Data extract: Begin
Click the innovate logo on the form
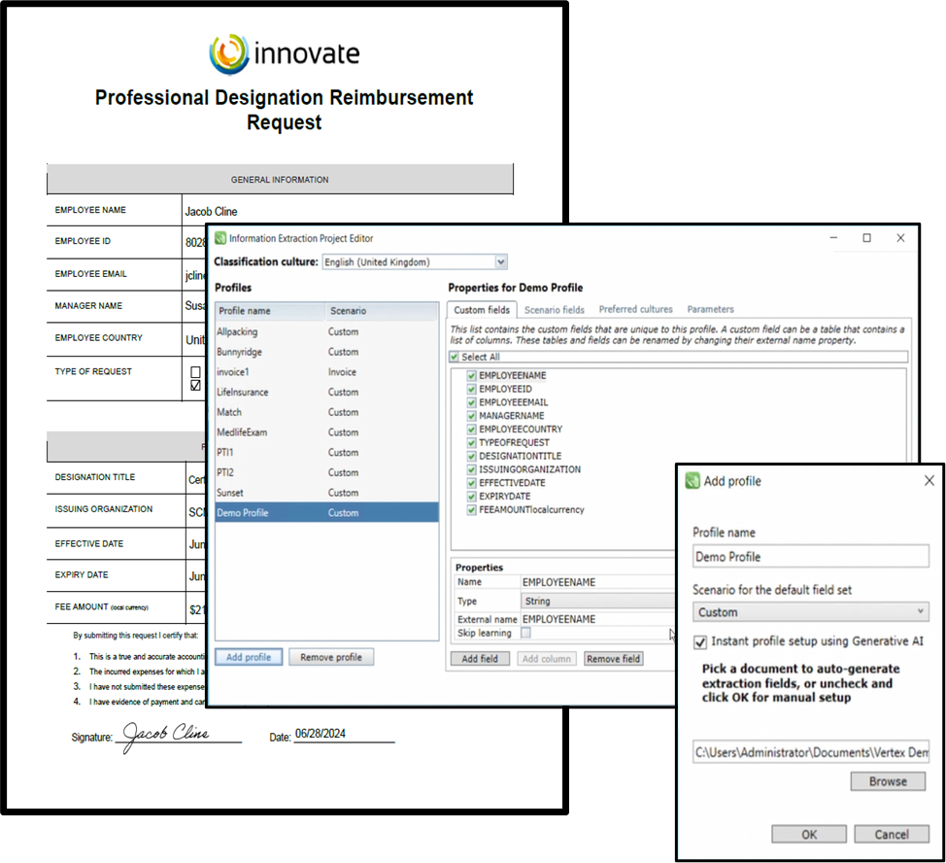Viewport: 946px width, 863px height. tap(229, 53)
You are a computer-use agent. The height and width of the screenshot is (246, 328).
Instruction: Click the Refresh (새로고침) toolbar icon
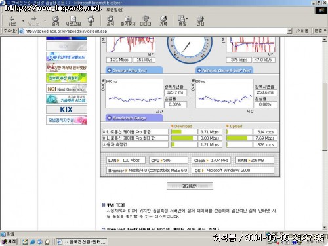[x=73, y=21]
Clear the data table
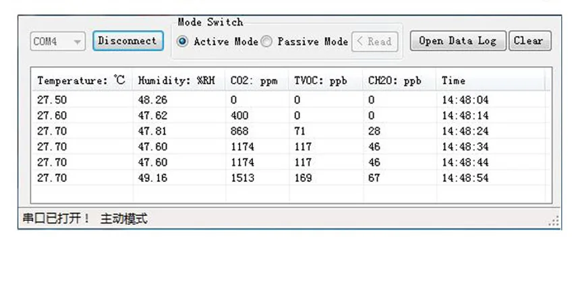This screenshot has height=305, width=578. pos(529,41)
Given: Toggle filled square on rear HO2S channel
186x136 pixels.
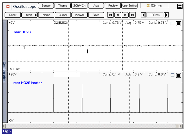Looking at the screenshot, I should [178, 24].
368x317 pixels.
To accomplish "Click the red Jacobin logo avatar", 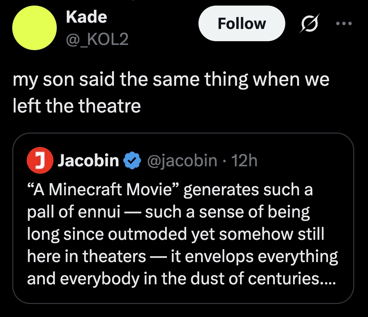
Data extract: End
• What the task requires
When a picture appears among the entries, skip it; transcribe everything else exactly.

• Written answer
Click the innovate logo on the form
Viewport: 946px width, 863px height. tap(229, 53)
You are a computer-use agent. The height and width of the screenshot is (246, 328).
Instruction: Click the Refresh (새로고침) toolbar icon
[x=73, y=21]
Clear the data table
This screenshot has height=305, width=578. pos(529,41)
Given: Toggle filled square on rear HO2S channel
186x136 pixels.
Looking at the screenshot, I should [178, 24].
368x317 pixels.
To accomplish "Click the red Jacobin logo avatar", 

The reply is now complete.